**PROBLEM TO SOLVE**
Locate each line in the items below that contains the string "resolution", treating uppercase and lowercase as distinct, and copy those lines in full.

=== TASK INPUT ===

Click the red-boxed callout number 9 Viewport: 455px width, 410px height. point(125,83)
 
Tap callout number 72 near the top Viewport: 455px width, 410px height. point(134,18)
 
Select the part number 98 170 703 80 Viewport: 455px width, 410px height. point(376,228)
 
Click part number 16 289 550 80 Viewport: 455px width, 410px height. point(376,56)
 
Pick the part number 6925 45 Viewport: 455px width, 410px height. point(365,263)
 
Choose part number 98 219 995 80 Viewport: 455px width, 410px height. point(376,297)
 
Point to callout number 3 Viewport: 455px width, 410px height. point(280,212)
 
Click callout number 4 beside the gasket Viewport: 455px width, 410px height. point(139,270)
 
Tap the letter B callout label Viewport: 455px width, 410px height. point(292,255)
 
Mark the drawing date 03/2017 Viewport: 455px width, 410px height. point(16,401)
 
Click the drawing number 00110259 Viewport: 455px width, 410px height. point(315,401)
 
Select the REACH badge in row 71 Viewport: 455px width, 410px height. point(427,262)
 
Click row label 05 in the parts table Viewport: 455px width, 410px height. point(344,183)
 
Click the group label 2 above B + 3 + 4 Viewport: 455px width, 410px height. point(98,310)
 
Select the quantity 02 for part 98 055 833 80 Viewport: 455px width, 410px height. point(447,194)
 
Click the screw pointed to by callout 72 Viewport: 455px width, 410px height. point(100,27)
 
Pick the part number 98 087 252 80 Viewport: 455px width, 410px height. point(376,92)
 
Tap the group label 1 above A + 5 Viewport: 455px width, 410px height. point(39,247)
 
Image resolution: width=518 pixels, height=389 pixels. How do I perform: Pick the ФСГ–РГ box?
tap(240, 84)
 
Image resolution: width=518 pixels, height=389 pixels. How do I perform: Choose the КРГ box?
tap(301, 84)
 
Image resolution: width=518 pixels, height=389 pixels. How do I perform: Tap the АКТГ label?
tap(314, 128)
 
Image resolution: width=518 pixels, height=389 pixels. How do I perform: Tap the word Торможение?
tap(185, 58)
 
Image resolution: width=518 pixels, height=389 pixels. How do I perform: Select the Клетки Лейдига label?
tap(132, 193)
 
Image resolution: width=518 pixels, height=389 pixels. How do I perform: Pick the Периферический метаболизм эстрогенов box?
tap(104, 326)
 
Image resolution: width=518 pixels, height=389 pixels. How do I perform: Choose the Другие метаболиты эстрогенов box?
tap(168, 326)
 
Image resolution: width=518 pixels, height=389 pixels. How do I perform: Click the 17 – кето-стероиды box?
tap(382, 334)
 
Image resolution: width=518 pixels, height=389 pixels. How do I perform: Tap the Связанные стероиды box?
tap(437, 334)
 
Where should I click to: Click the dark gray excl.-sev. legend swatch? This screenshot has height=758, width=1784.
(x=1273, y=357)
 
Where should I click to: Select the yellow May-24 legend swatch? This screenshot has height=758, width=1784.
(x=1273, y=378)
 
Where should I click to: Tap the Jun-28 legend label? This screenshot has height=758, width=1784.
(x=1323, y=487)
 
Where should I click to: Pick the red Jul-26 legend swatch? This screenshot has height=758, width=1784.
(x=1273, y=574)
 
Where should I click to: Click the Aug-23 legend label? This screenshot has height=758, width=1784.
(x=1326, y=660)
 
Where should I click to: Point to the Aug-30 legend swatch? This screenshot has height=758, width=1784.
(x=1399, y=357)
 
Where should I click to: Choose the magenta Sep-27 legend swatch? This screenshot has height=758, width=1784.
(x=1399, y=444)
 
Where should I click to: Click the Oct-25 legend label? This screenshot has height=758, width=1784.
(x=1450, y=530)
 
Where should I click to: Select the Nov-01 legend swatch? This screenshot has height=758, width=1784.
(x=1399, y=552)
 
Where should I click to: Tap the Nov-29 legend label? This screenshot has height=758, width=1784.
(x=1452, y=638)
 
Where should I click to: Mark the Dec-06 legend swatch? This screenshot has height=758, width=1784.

===

**WRITTEN RESPONSE**
Image resolution: width=518 pixels, height=389 pixels. How do I perform: Pick the ФСГ–РГ box?
Image resolution: width=518 pixels, height=389 pixels. How do I perform: Choose the КРГ box?
Image resolution: width=518 pixels, height=389 pixels. How do I perform: Tap the АКТГ label?
Image resolution: width=518 pixels, height=389 pixels. How do I perform: Tap the word Торможение?
Image resolution: width=518 pixels, height=389 pixels. How do I perform: Select the Клетки Лейдига label?
Image resolution: width=518 pixels, height=389 pixels. How do I perform: Pick the Периферический метаболизм эстрогенов box?
Image resolution: width=518 pixels, height=389 pixels. How do I perform: Choose the Другие метаболиты эстрогенов box?
Image resolution: width=518 pixels, height=389 pixels. How do I perform: Click the 17 – кето-стероиды box?
Image resolution: width=518 pixels, height=389 pixels. How do I perform: Tap the Связанные стероиды box?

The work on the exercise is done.